(Quoted passage):

--*--

Today we are embarking on a journey to explore the world of the challenges related to building an Data Warehouse Incremental Load solution. But lets take it step by step, and see where it goes.
General Context
A while back we’ve discussed in the article Real Time Data Warehouse - Is it really possible and do we really need it? about some of the challenges faced when moving towards a Real Time Data Warehouse architecture. This is still looked upon as the Holly Grail of Data Warehouse design: the ability to pick-up changes in your Source Application and to immediately propagate them to the Data Warehouse system and to your reporting Application.
Before moving forward, lets clarify a bit why this need of Real Time Data Warehousing:
· Is it useful for real Business Intelligence decision making for a company Top Management?
o On that I would typically answer with a BIG NO. You need to properly understand the data you are looking at, you need to discuss about it, and take informed decisions. And either way you’re looking at, this is not a Real Time process.

--*--

(Dataset excerpts):
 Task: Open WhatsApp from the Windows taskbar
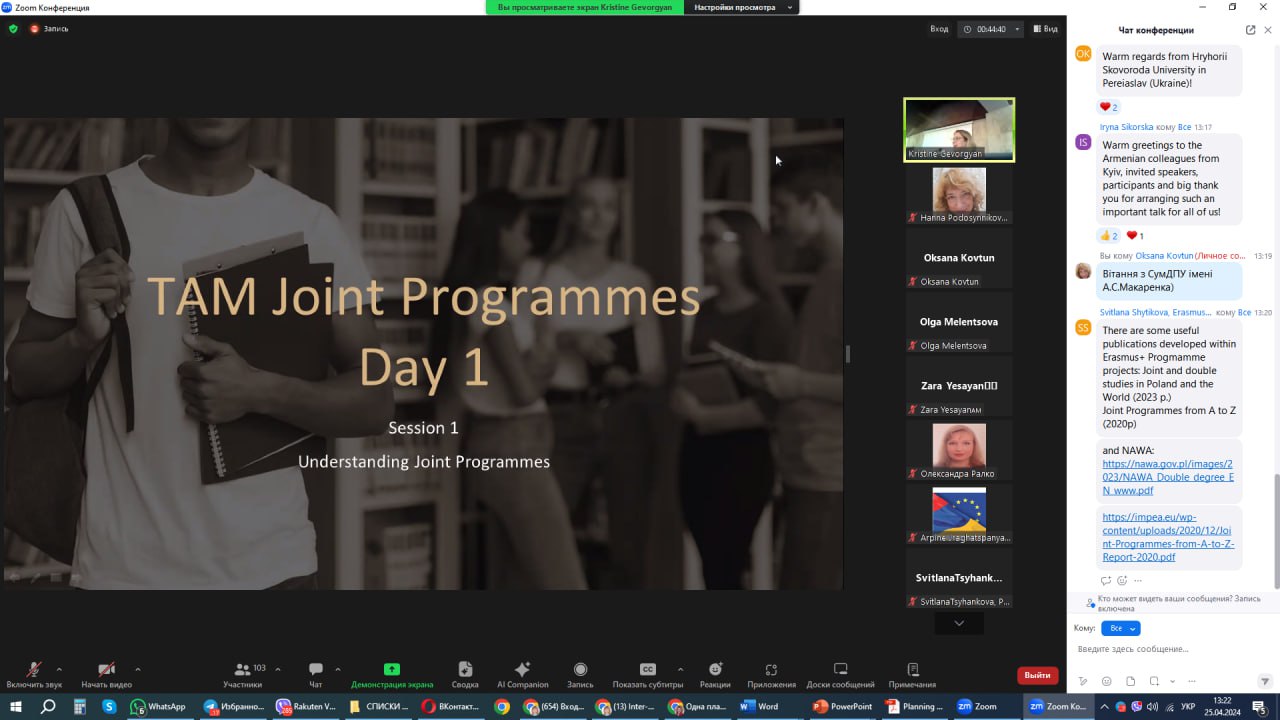pyautogui.click(x=158, y=706)

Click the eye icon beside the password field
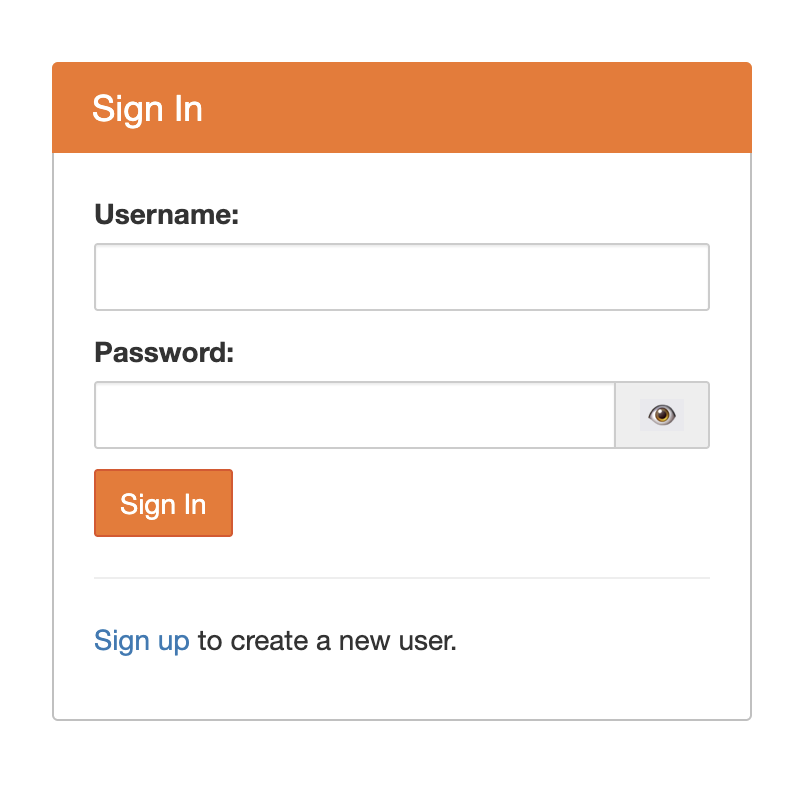pos(662,415)
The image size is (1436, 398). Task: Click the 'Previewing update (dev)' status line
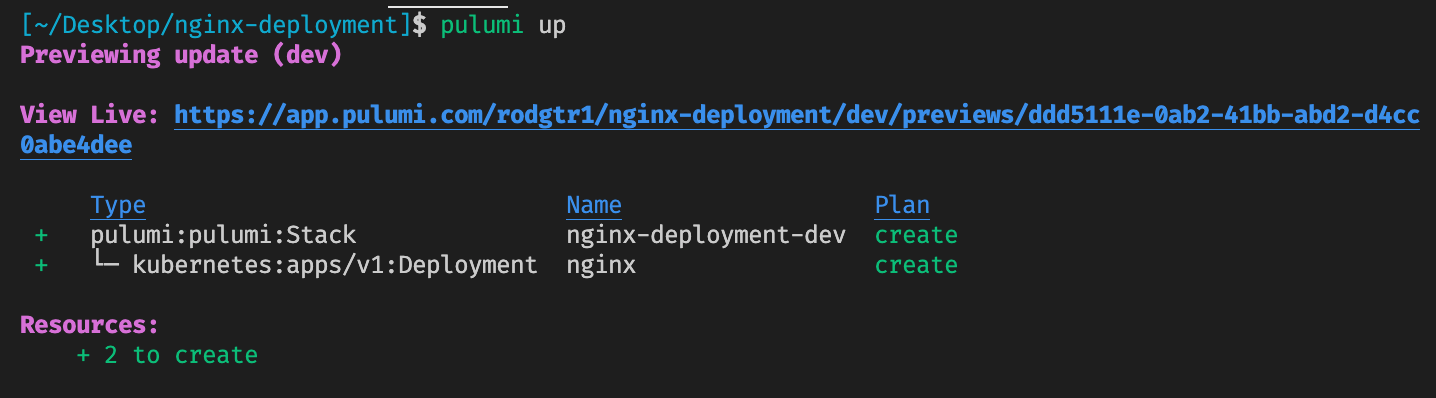pos(181,55)
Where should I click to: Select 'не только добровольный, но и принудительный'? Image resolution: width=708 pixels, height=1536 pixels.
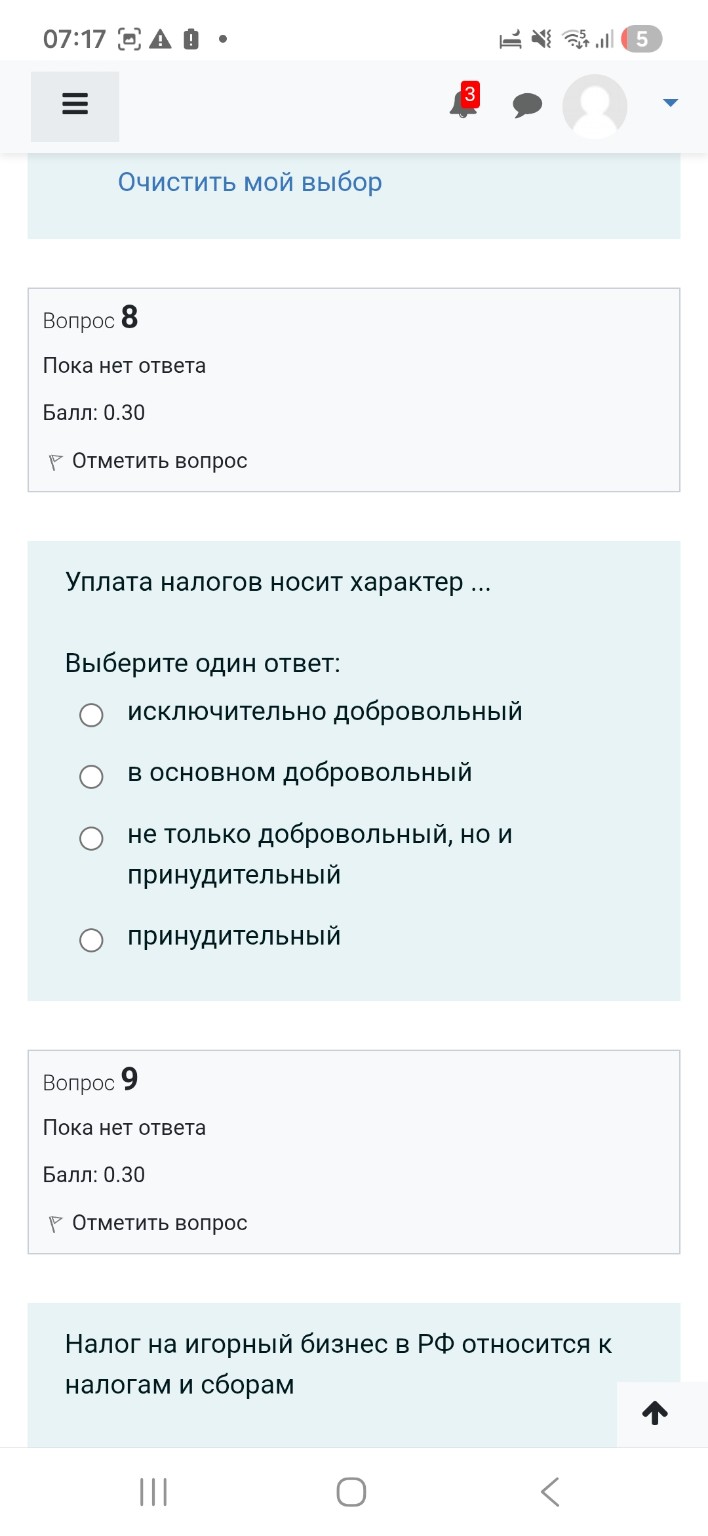[x=92, y=839]
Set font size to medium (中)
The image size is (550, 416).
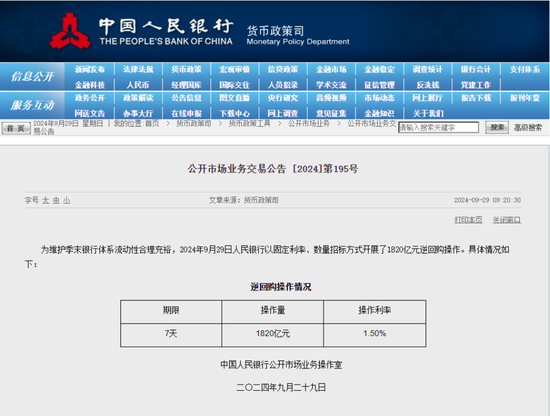point(56,201)
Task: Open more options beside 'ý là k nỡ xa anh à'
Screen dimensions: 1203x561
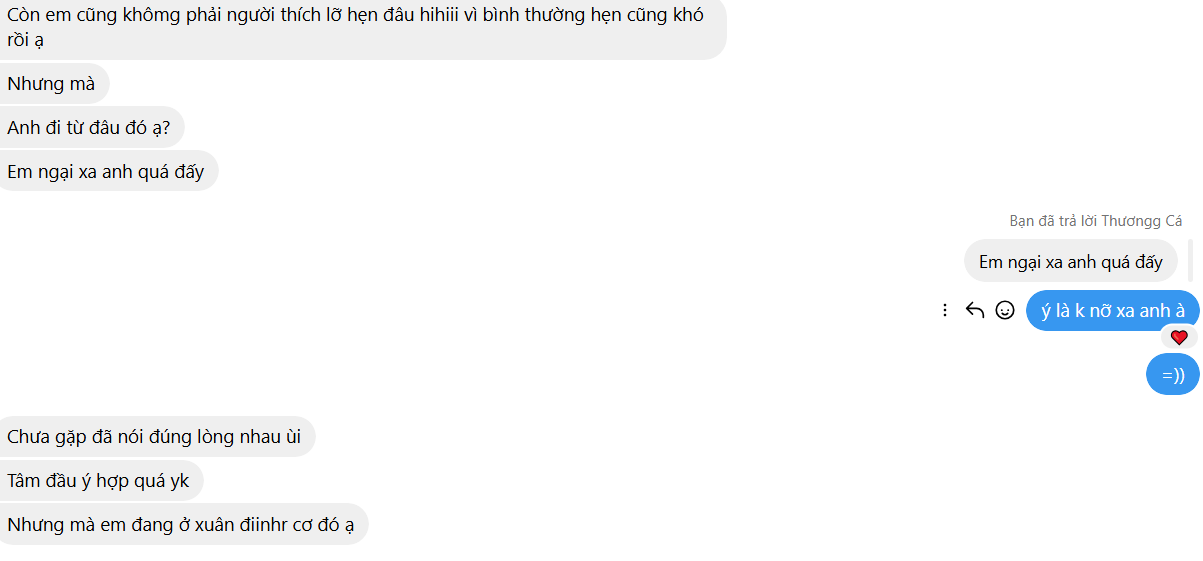Action: click(x=945, y=310)
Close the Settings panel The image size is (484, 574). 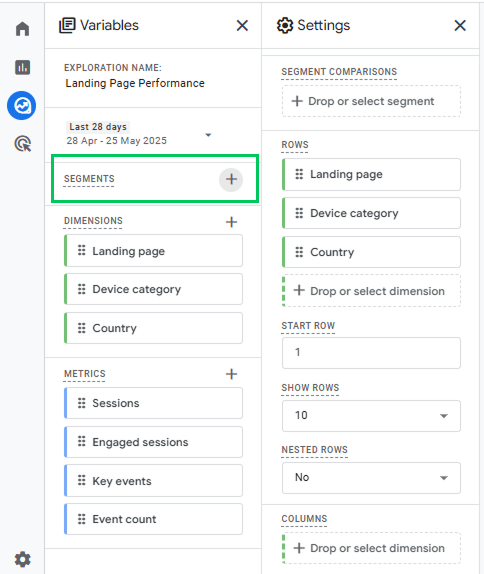(x=460, y=26)
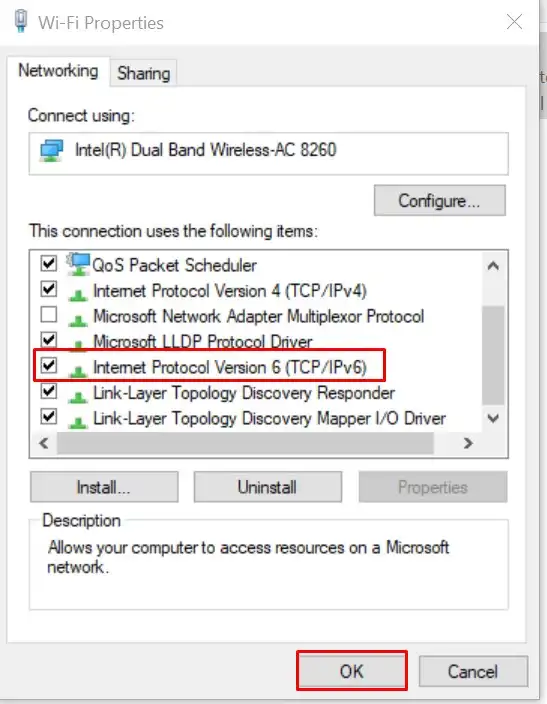Click the list scroll up arrow

click(493, 266)
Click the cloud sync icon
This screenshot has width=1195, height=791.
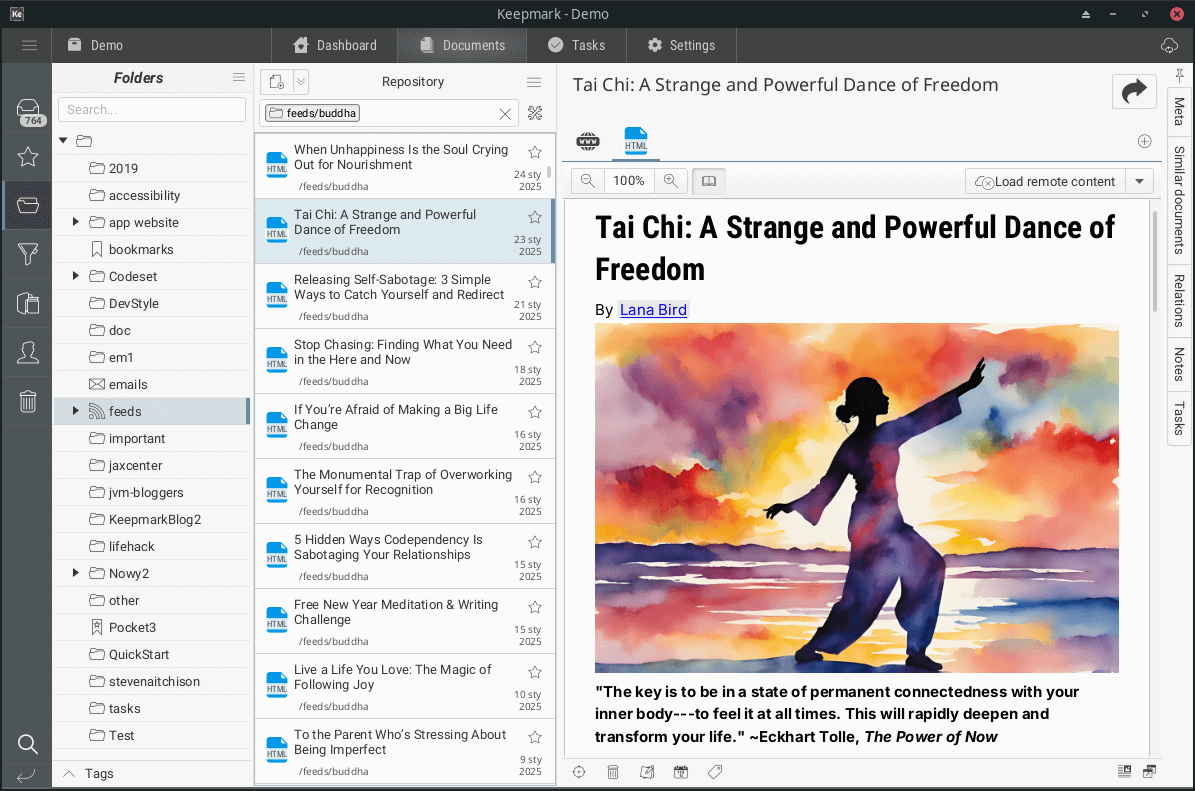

--*--

(Required actions):
1. In the data warehouse article, what answer does the author give to whether real-time data warehousing is useful for business intelligence decision making by a company's top management?
2. Please copy the text of the data warehouse article between "General Context" and "Real Time process.", inclusive.

(Solutions to the problems):
1. The author typically answers with a big no.

2.
General Context
A while back we’ve discussed in the article Real Time Data Warehouse - Is it really possible and do we really need it? about some of the challenges faced when moving towards a Real Time Data Warehouse architecture. This is still looked upon as the Holly Grail of Data Warehouse design: the ability to pick-up changes in your Source Application and to immediately propagate them to the Data Warehouse system and to your reporting Application.
Before moving forward, lets clarify a bit why this need of Real Time Data Warehousing:
· Is it useful for real Business Intelligence decision making for a company Top Management?
o On that I would typically answer with a BIG NO. You need to properly understand the data you are looking at, you need to discuss about it, and take informed decisions. And either way you’re looking at, this is not a Real Time process.